• Data supplied:
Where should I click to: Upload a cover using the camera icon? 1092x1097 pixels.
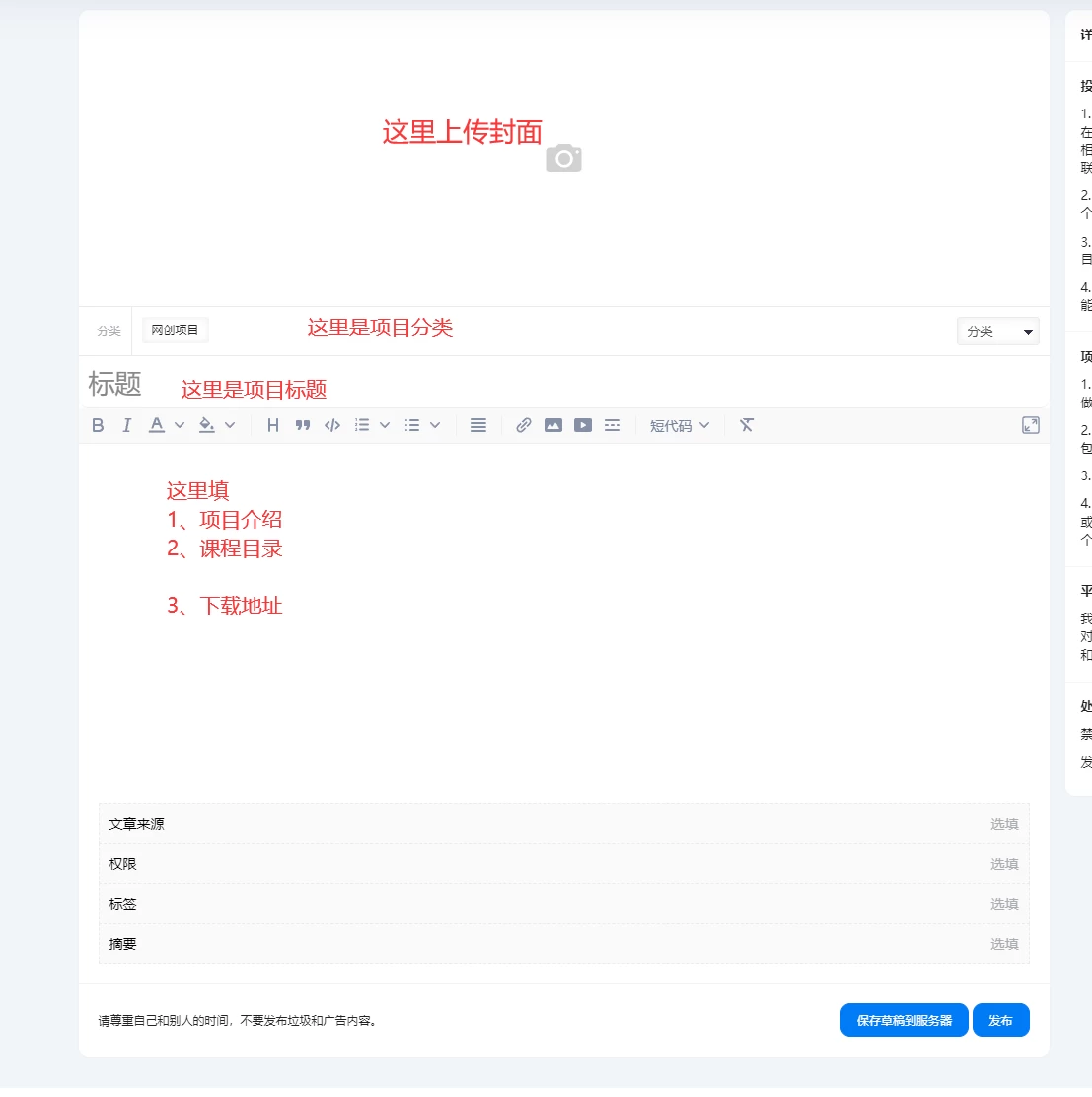click(x=563, y=158)
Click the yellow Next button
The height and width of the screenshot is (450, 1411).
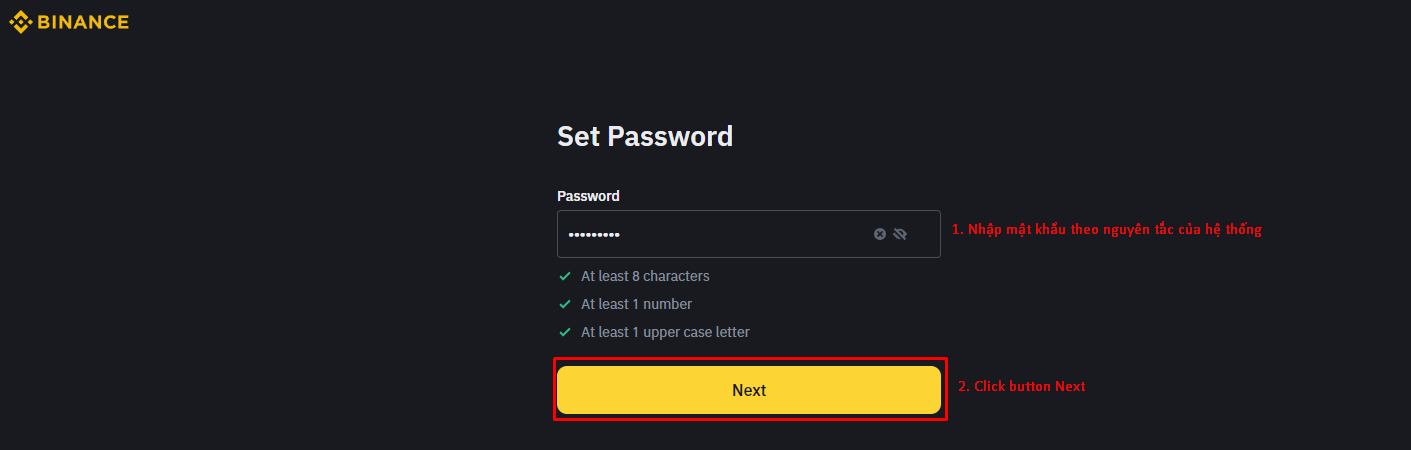click(x=748, y=390)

• Exercise objective: Whenever images occur above, omit them and retype each line exactly as it stands.

• Solved problem:
Where should I click to: Upload a cover using the camera icon? 1092x1097 pixels.
click(x=563, y=158)
Click the yellow Next button
The height and width of the screenshot is (450, 1411).
click(x=748, y=390)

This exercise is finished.